▸ **Extracted entries**
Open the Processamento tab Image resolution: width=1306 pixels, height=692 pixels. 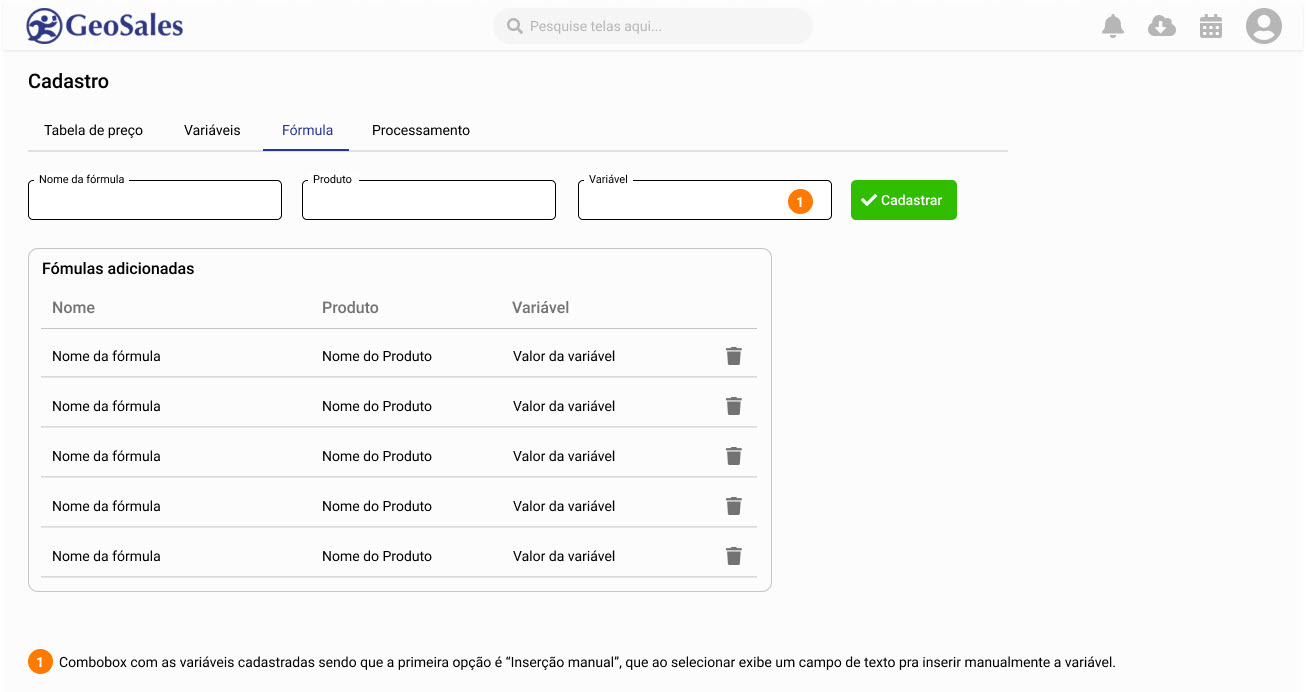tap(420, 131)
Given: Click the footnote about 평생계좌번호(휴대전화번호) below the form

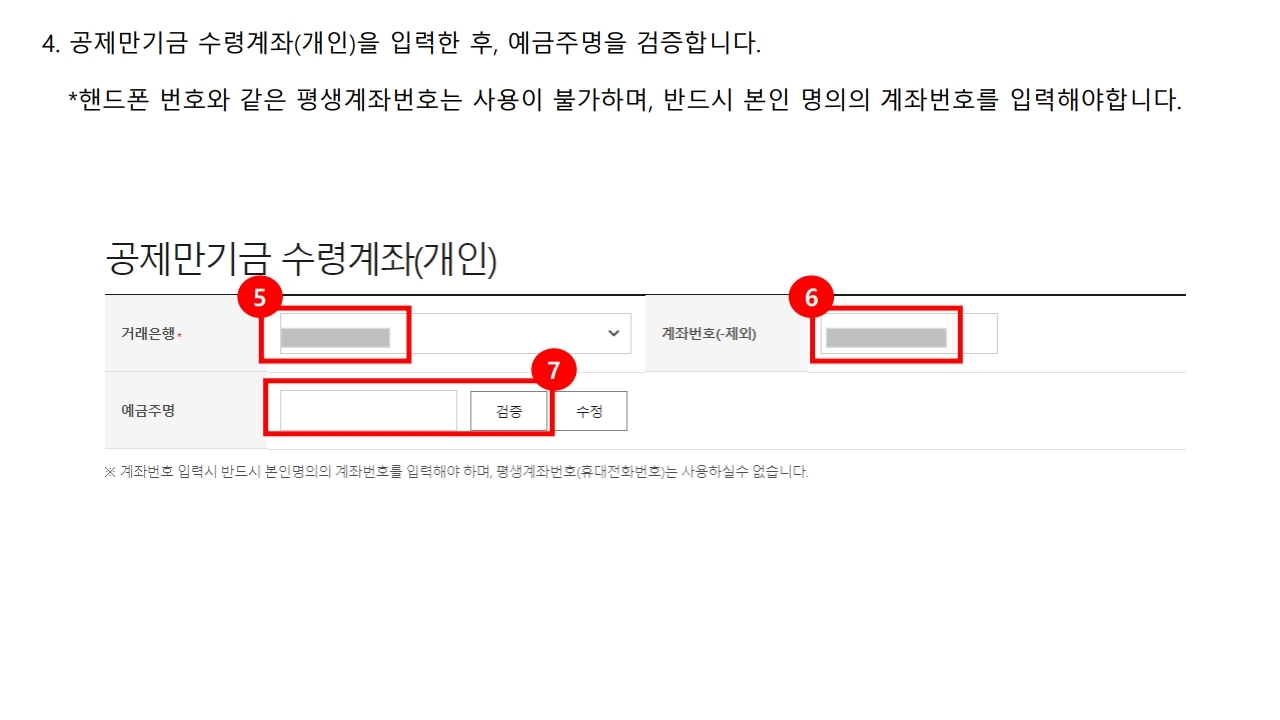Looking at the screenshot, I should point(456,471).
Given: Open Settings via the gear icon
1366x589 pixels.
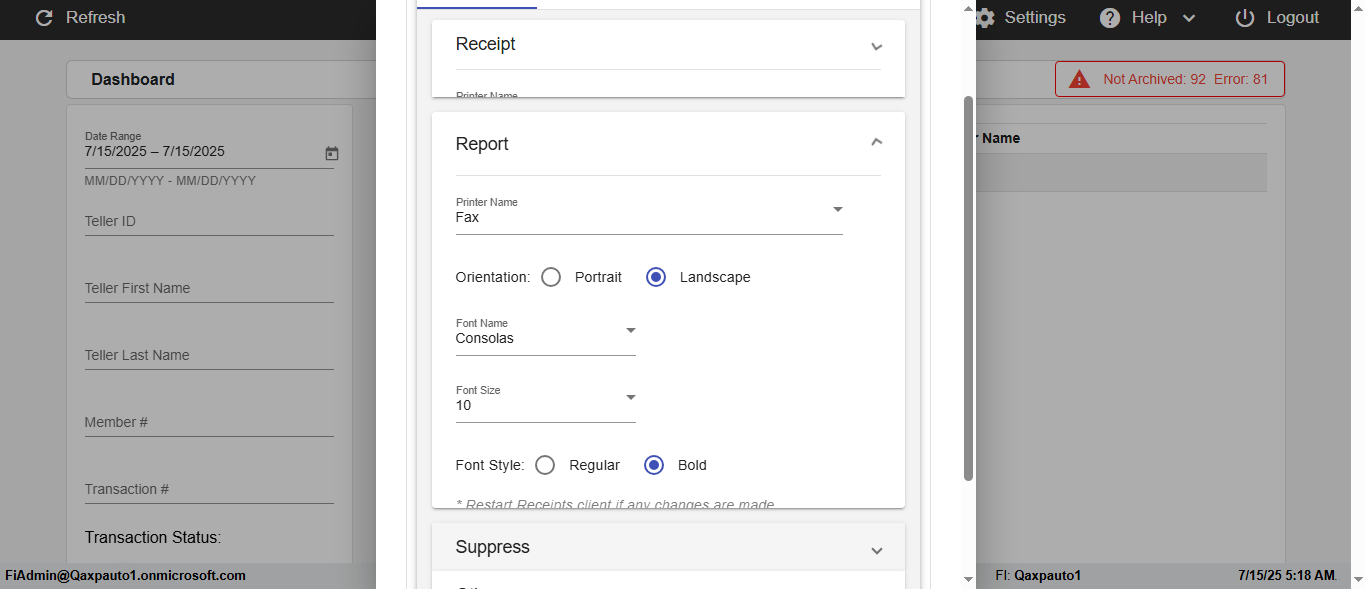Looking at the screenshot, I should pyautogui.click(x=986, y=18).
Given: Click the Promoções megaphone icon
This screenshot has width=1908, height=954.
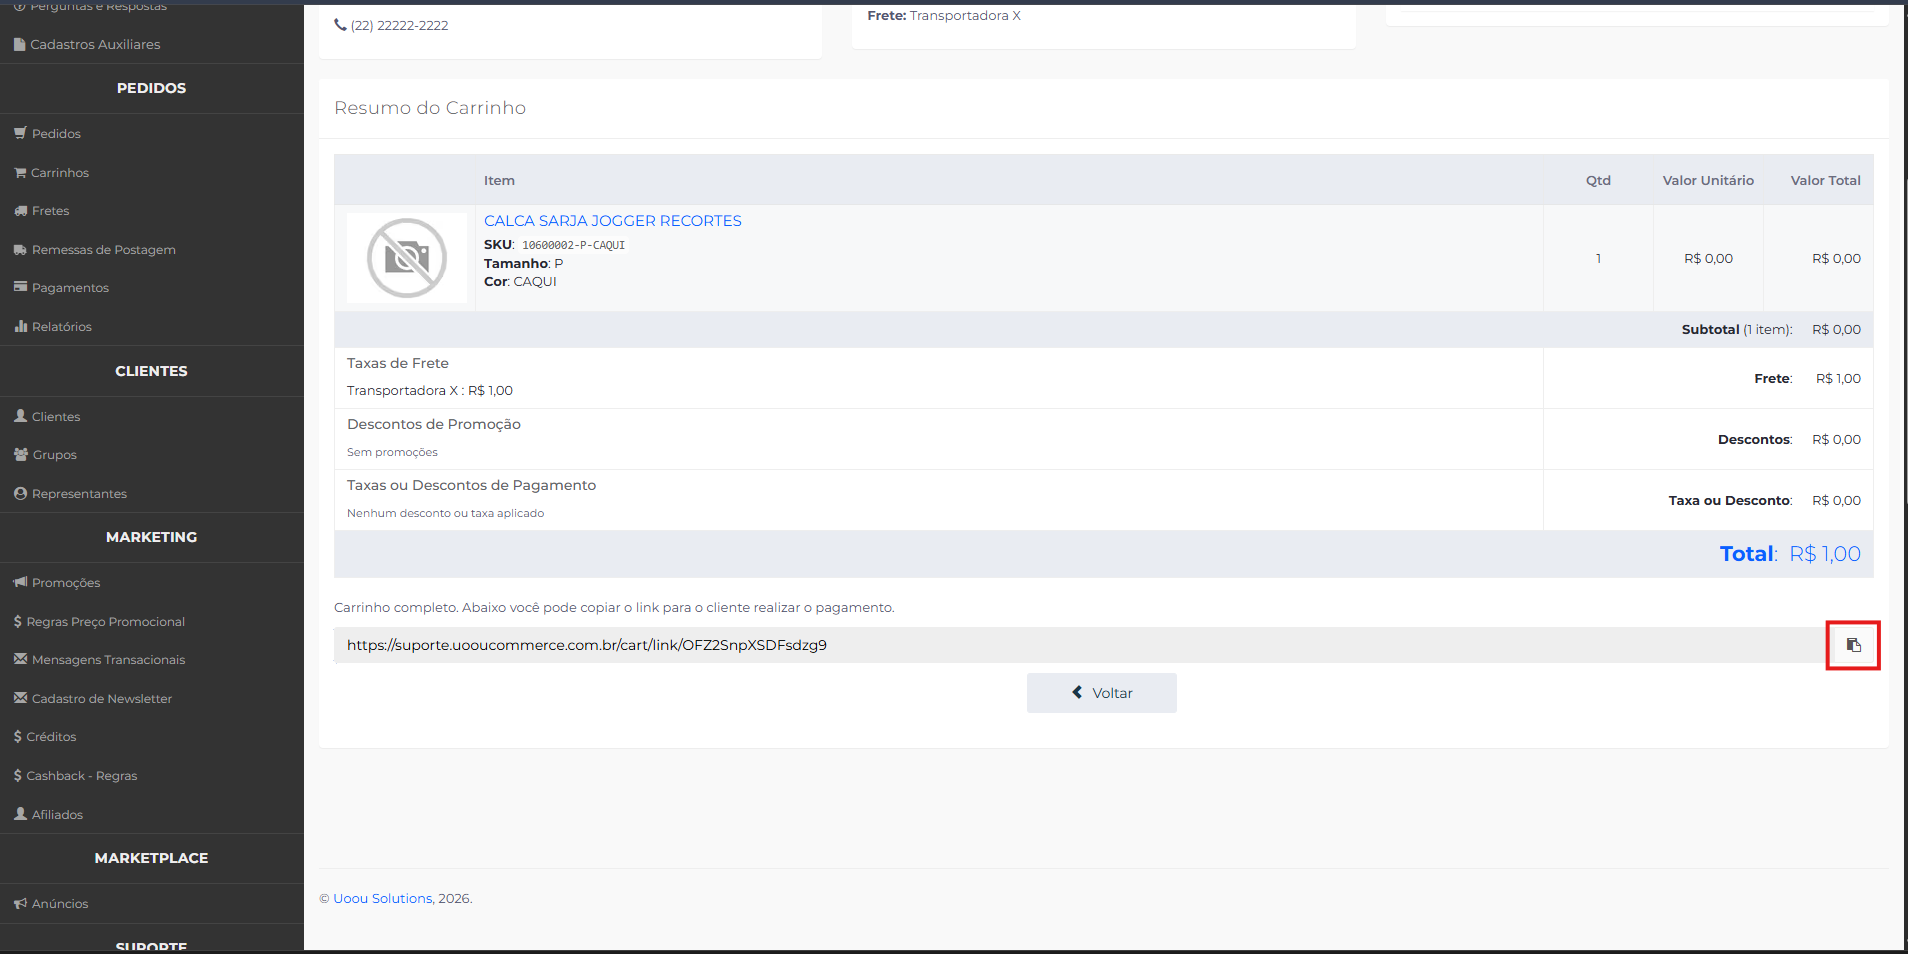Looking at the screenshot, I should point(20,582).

▸ **Work request**
Across the listing above, how many lines include the word "icon"? Answer with only the number.

▸ **Written solution**
2